SHORT PROBLEM:
Please rewrite every line of the listing below as a numbered list, skipping any blank lines and omitting the pictures.

Pointing records for text and elements:
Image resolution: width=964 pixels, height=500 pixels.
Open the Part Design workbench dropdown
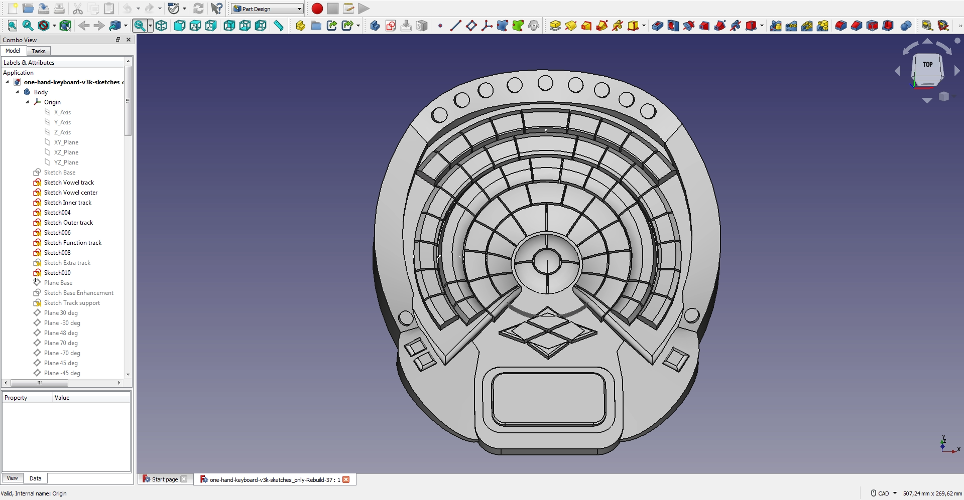(268, 8)
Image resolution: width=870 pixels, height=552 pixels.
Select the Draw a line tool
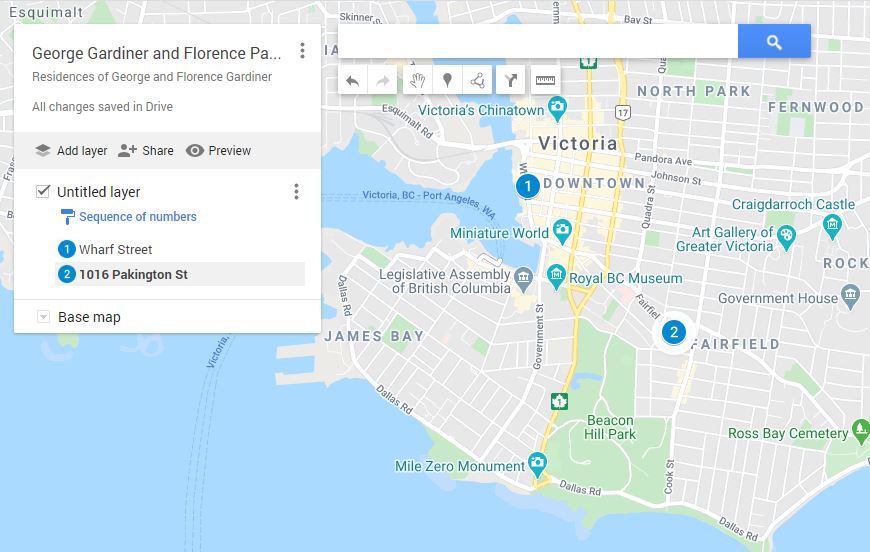[477, 81]
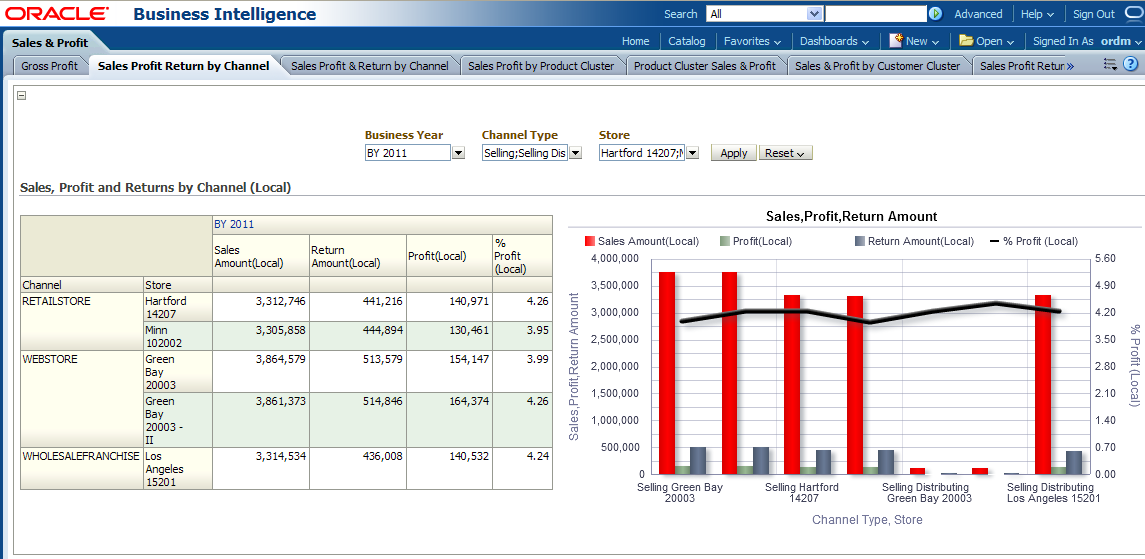This screenshot has height=559, width=1145.
Task: Click the red Sales Amount legend icon
Action: [590, 241]
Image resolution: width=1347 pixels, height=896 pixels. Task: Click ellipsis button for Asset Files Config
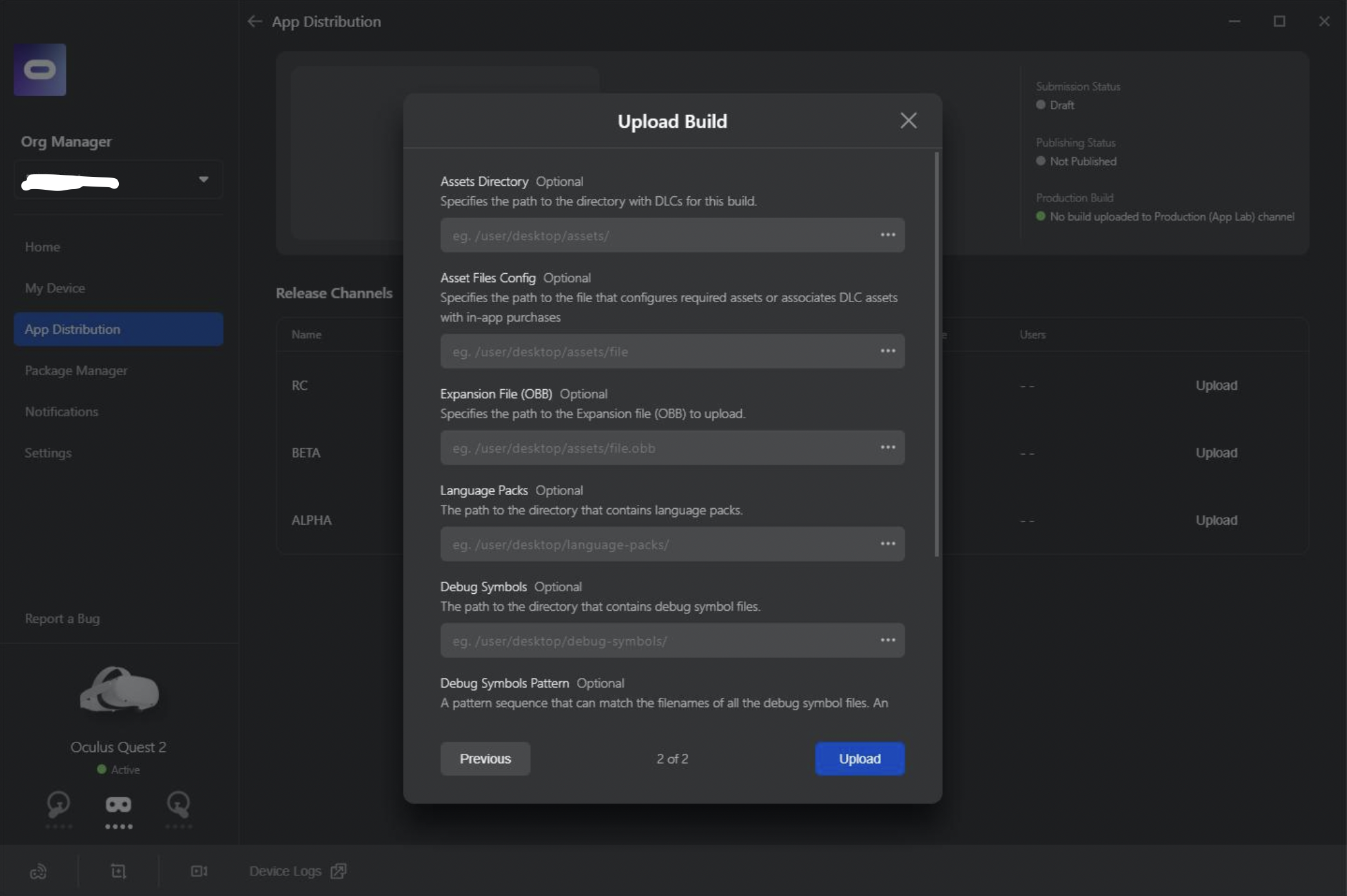[888, 351]
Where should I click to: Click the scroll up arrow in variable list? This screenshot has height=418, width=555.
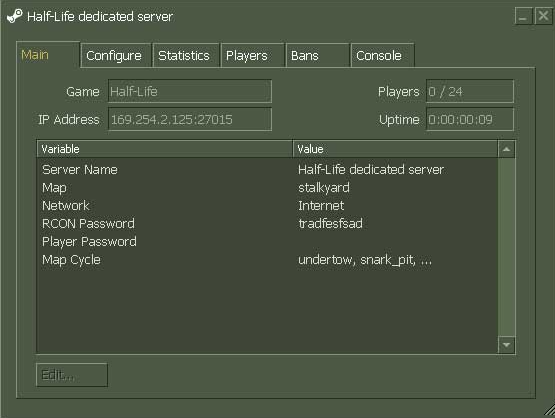click(x=506, y=149)
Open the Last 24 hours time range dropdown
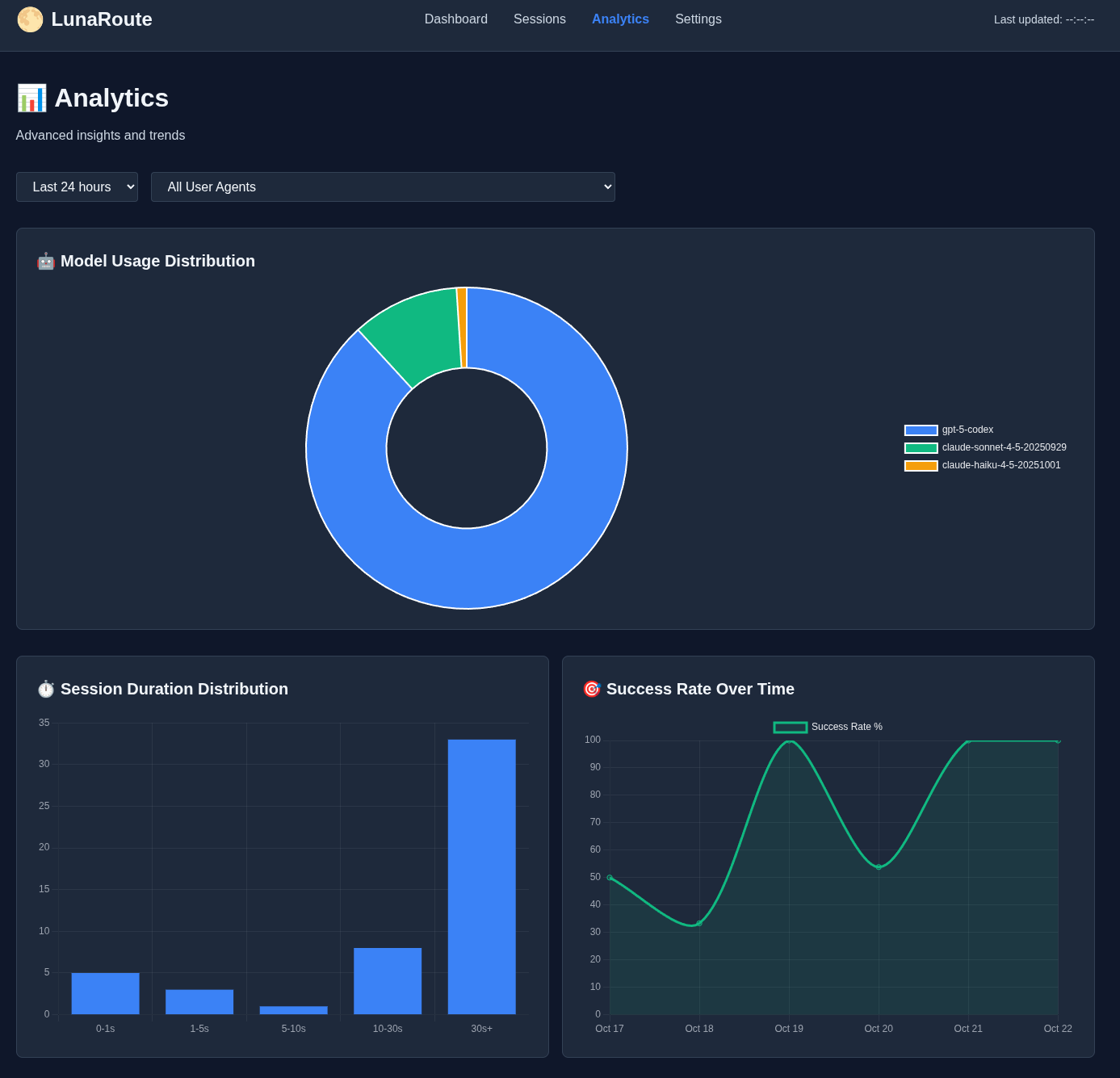The height and width of the screenshot is (1078, 1120). [x=77, y=187]
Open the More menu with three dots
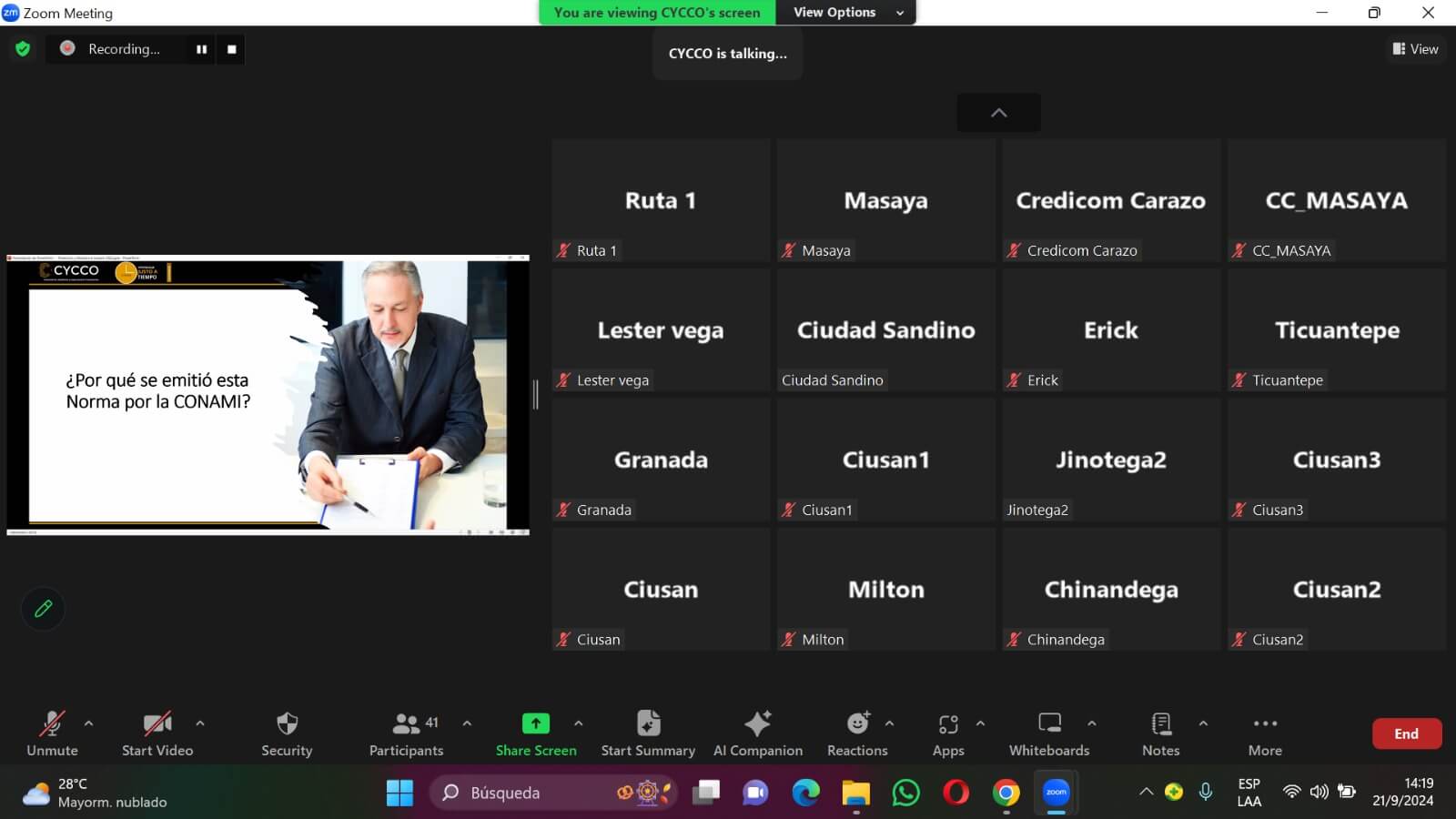The height and width of the screenshot is (819, 1456). [x=1265, y=724]
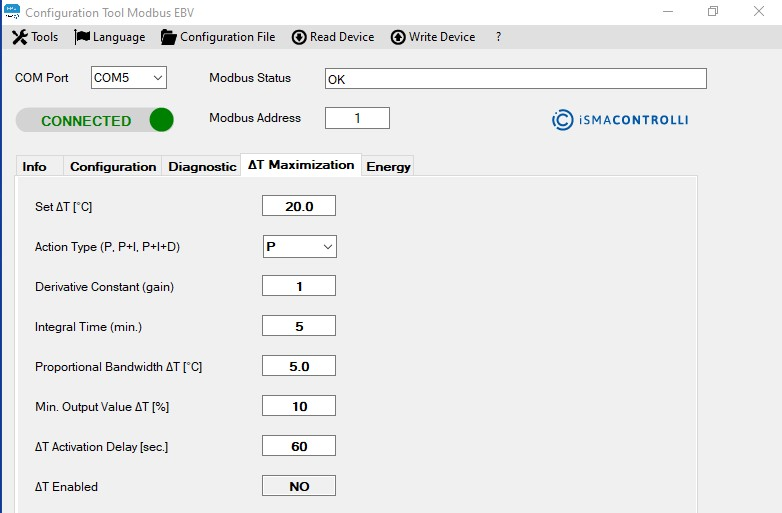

EXERCISE RESULT:
1. Image resolution: width=964 pixels, height=500 pixels.
2. Open the Part Design workbench dropdown
3. (268, 8)
4. Image resolution: width=870 pixels, height=552 pixels.
5. Select the Draw a line tool
6. [477, 81]
7. This screenshot has height=559, width=1145.
8. Task: Click the red Sales Amount legend icon
9. Action: [590, 241]
10. Image resolution: width=1347 pixels, height=896 pixels. Task: Click ellipsis button for Asset Files Config
11. [888, 351]
12. Where should I click to: Click the scroll up arrow in variable list? This screenshot has height=418, width=555.
13. click(x=506, y=149)
14. Open the Last 24 hours time range dropdown
15. The height and width of the screenshot is (1078, 1120). [x=77, y=187]
16. Open the More menu with three dots
17. The height and width of the screenshot is (819, 1456). [x=1265, y=724]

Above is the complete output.